• **DATA LINES**:
◇ ◇ ◇ ◇ ◇

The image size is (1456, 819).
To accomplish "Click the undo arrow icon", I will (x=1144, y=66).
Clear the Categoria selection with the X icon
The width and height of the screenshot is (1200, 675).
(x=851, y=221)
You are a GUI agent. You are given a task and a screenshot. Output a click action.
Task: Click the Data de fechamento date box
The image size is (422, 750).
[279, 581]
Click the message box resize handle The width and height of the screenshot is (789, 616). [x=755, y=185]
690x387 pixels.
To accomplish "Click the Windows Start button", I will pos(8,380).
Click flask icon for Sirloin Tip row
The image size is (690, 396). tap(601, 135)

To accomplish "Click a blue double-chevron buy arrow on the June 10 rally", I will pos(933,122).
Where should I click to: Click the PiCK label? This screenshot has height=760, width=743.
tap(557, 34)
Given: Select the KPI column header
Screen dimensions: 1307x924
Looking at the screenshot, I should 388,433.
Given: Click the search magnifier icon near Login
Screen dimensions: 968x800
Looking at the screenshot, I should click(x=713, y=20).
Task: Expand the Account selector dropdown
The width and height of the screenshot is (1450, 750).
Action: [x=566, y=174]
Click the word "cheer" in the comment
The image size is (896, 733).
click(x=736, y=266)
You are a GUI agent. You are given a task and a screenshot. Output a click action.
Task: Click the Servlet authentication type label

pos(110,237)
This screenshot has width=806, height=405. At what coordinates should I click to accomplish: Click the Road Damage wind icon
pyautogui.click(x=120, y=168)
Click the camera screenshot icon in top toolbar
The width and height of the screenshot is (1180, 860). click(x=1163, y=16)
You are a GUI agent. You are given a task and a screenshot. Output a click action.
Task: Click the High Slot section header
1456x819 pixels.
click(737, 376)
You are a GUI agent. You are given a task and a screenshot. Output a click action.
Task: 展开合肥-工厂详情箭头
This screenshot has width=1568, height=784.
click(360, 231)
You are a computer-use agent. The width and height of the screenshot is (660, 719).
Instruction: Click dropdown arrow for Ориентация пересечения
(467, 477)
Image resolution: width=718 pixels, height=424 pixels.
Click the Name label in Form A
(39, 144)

◇ ◇ ◇ ◇ ◇

• **YOUR GOAL**:
Extract the rows from the very first one through the line containing "The image size is (690, 396). tap(601, 135)", both included, and reproduce them without any change.

• **SOLUTION TO THIS PROBLEM**:
The image size is (1456, 819).
To accomplish "Click the undo arrow icon", I will (x=1144, y=66).
Clear the Categoria selection with the X icon
The width and height of the screenshot is (1200, 675).
(x=851, y=221)
You are a GUI agent. You are given a task and a screenshot. Output a click action.
Task: Click the Data de fechamento date box
The image size is (422, 750).
[279, 581]
Click the message box resize handle The width and height of the screenshot is (789, 616). [x=755, y=185]
690x387 pixels.
To accomplish "Click the Windows Start button", I will pos(8,380).
Click flask icon for Sirloin Tip row
The image size is (690, 396). tap(601, 135)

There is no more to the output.